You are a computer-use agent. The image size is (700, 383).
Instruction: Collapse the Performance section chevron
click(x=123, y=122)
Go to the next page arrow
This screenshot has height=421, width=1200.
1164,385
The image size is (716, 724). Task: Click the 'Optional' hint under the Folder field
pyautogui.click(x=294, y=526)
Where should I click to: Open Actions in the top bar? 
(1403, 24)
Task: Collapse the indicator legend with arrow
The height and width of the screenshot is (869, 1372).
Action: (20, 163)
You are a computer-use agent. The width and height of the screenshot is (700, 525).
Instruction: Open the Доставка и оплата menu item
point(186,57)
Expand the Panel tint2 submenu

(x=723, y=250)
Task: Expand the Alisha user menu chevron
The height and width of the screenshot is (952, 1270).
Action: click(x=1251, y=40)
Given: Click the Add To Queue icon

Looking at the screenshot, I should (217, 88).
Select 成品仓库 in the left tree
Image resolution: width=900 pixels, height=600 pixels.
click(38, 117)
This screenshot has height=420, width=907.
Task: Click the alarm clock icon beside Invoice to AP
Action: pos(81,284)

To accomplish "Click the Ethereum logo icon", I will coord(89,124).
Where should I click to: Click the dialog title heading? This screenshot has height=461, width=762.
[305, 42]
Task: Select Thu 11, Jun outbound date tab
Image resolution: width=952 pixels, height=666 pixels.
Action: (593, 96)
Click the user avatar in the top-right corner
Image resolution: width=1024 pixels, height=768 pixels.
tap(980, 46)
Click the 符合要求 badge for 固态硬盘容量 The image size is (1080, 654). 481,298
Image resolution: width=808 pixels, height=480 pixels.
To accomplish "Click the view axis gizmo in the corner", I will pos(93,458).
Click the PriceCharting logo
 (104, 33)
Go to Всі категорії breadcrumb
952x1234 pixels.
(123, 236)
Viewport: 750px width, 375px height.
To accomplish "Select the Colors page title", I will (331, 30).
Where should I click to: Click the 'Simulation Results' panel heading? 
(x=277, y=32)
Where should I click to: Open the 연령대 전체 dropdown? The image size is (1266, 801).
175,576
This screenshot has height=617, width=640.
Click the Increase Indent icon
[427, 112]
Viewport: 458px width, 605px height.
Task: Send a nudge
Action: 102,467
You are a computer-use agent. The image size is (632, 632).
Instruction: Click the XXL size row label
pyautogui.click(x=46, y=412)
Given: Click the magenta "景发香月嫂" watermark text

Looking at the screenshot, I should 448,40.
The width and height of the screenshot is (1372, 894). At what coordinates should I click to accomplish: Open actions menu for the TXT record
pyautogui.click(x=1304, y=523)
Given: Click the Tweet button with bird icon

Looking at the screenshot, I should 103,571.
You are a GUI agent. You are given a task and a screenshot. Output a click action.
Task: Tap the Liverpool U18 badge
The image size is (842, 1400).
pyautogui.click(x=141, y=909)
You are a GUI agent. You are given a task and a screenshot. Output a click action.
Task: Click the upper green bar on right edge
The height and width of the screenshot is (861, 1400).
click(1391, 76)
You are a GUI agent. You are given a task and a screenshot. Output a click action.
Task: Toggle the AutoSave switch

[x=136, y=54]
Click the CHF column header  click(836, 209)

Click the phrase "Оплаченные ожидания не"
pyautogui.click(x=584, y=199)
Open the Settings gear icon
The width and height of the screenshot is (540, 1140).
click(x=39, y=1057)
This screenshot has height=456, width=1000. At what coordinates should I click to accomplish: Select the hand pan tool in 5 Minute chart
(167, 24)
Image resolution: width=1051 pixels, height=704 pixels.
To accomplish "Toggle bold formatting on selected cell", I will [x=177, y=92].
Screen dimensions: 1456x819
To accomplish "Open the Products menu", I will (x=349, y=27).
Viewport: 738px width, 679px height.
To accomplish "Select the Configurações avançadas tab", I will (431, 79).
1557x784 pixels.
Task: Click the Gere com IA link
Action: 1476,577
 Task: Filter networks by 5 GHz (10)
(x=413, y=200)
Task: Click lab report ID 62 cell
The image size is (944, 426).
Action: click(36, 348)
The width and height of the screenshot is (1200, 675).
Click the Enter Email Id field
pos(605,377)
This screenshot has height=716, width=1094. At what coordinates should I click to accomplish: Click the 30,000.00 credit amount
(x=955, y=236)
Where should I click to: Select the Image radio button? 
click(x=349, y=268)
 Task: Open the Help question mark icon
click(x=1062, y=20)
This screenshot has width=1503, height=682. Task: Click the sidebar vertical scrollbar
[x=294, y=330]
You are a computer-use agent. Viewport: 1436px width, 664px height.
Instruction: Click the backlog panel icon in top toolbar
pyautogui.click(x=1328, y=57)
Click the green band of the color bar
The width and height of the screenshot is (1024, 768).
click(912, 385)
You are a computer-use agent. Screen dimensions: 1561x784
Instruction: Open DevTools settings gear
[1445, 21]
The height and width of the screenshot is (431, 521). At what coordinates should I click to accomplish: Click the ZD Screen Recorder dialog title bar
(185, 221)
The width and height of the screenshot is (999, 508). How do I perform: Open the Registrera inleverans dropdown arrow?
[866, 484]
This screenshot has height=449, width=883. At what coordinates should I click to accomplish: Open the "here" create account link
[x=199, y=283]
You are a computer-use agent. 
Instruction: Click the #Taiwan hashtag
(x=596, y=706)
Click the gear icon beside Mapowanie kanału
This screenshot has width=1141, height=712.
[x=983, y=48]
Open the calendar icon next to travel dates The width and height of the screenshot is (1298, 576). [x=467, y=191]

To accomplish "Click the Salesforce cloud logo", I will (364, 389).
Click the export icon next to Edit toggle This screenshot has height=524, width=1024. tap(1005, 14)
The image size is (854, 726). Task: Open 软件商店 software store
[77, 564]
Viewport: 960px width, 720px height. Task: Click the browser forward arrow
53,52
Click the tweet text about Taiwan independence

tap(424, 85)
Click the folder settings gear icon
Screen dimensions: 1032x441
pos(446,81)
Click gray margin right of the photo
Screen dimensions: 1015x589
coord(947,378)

::::

> [TASK DETAILS]: Return the material above in full, word for word.

> [RESPONSE TO THIS TASK]:
You are a computer-use agent. The image size is (700, 383).
Instruction: Collapse the Performance section chevron
click(x=123, y=122)
Go to the next page arrow
This screenshot has height=421, width=1200.
1164,385
The image size is (716, 724). Task: Click the 'Optional' hint under the Folder field
pyautogui.click(x=294, y=526)
Where should I click to: Open Actions in the top bar? 
(1403, 24)
Task: Collapse the indicator legend with arrow
The height and width of the screenshot is (869, 1372).
Action: (20, 163)
You are a computer-use agent. The width and height of the screenshot is (700, 525).
Instruction: Open the Доставка и оплата menu item
point(186,57)
Expand the Panel tint2 submenu

(x=723, y=250)
Task: Expand the Alisha user menu chevron
The height and width of the screenshot is (952, 1270).
Action: click(x=1251, y=40)
Given: Click the Add To Queue icon

Looking at the screenshot, I should (217, 88).
Select 成品仓库 in the left tree
Image resolution: width=900 pixels, height=600 pixels.
click(38, 117)
This screenshot has height=420, width=907.
Task: Click the alarm clock icon beside Invoice to AP
Action: pos(81,284)

To accomplish "Click the Ethereum logo icon", I will coord(89,124).
Where should I click to: Click the dialog title heading? This screenshot has height=461, width=762.
[305, 42]
Task: Select Thu 11, Jun outbound date tab
Image resolution: width=952 pixels, height=666 pixels.
Action: (593, 96)
Click the user avatar in the top-right corner
Image resolution: width=1024 pixels, height=768 pixels.
tap(980, 46)
Click the 符合要求 badge for 固态硬盘容量 The image size is (1080, 654). 481,298
Image resolution: width=808 pixels, height=480 pixels.
To accomplish "Click the view axis gizmo in the corner", I will pos(93,458).
Click the PriceCharting logo
 (104, 33)
Go to Всі категорії breadcrumb
952x1234 pixels.
(123, 236)
Viewport: 750px width, 375px height.
To accomplish "Select the Colors page title", I will (331, 30).
Where should I click to: Click the 'Simulation Results' panel heading? 
(x=277, y=32)
Where should I click to: Open the 연령대 전체 dropdown? The image size is (1266, 801).
175,576
This screenshot has height=617, width=640.
Click the Increase Indent icon
[427, 112]
Viewport: 458px width, 605px height.
Task: Send a nudge
Action: 102,467
You are a computer-use agent. The image size is (632, 632).
Instruction: Click the XXL size row label
pyautogui.click(x=46, y=412)
Given: Click the magenta "景发香月嫂" watermark text

Looking at the screenshot, I should 448,40.
The width and height of the screenshot is (1372, 894). At what coordinates should I click to accomplish: Open actions menu for the TXT record
pyautogui.click(x=1304, y=523)
Given: Click the Tweet button with bird icon

Looking at the screenshot, I should 103,571.
You are a GUI agent. You are given a task and a screenshot. Output a click action.
Task: Tap the Liverpool U18 badge
The image size is (842, 1400).
pyautogui.click(x=141, y=909)
You are a GUI agent. You are given a task and a screenshot. Output a click action.
Task: Click the upper green bar on right edge
The height and width of the screenshot is (861, 1400).
click(1391, 76)
You are a GUI agent. You are given a task and a screenshot. Output a click action.
Task: Toggle the AutoSave switch

[x=136, y=54]
Click the CHF column header  click(836, 209)

Click the phrase "Оплаченные ожидания не"
pyautogui.click(x=584, y=199)
Open the Settings gear icon
The width and height of the screenshot is (540, 1140).
click(x=39, y=1057)
This screenshot has height=456, width=1000. At what coordinates should I click to accomplish: Select the hand pan tool in 5 Minute chart
(167, 24)
Image resolution: width=1051 pixels, height=704 pixels.
To accomplish "Toggle bold formatting on selected cell", I will [x=177, y=92].
Screen dimensions: 1456x819
To accomplish "Open the Products menu", I will (x=349, y=27).
Viewport: 738px width, 679px height.
To accomplish "Select the Configurações avançadas tab", I will (431, 79).
1557x784 pixels.
Task: Click the Gere com IA link
Action: 1476,577
 Task: Filter networks by 5 GHz (10)
(x=413, y=200)
Task: Click lab report ID 62 cell
The image size is (944, 426).
Action: click(36, 348)
The width and height of the screenshot is (1200, 675).
Click the Enter Email Id field
pos(605,377)
This screenshot has height=716, width=1094. At what coordinates should I click to accomplish: Click the 30,000.00 credit amount
(x=955, y=236)
Where should I click to: Select the Image radio button? 
click(x=349, y=268)
 Task: Open the Help question mark icon
click(x=1062, y=20)
This screenshot has width=1503, height=682. Task: Click the sidebar vertical scrollbar
[x=294, y=330]
You are a computer-use agent. Viewport: 1436px width, 664px height.
Instruction: Click the backlog panel icon in top toolbar
pyautogui.click(x=1328, y=57)
Click the green band of the color bar
The width and height of the screenshot is (1024, 768).
click(912, 385)
You are a computer-use agent. Screen dimensions: 1561x784
Instruction: Open DevTools settings gear
[1445, 21]
The height and width of the screenshot is (431, 521). At what coordinates should I click to accomplish: Click the ZD Screen Recorder dialog title bar
(185, 221)
The width and height of the screenshot is (999, 508). How do I perform: Open the Registrera inleverans dropdown arrow?
[866, 484]
This screenshot has height=449, width=883. At what coordinates should I click to accomplish: Open the "here" create account link
[x=199, y=283]
You are a computer-use agent. 
Instruction: Click the #Taiwan hashtag
(x=596, y=706)
Click the gear icon beside Mapowanie kanału
This screenshot has width=1141, height=712.
[x=983, y=48]
Open the calendar icon next to travel dates The width and height of the screenshot is (1298, 576). [x=467, y=191]

To accomplish "Click the Salesforce cloud logo", I will (364, 389).
Click the export icon next to Edit toggle This screenshot has height=524, width=1024. tap(1005, 14)
The image size is (854, 726). Task: Open 软件商店 software store
[77, 564]
Viewport: 960px width, 720px height. Task: Click the browser forward arrow
53,52
Click the tweet text about Taiwan independence

tap(424, 85)
Click the folder settings gear icon
Screen dimensions: 1032x441
pos(446,81)
Click gray margin right of the photo
Screen dimensions: 1015x589
coord(947,378)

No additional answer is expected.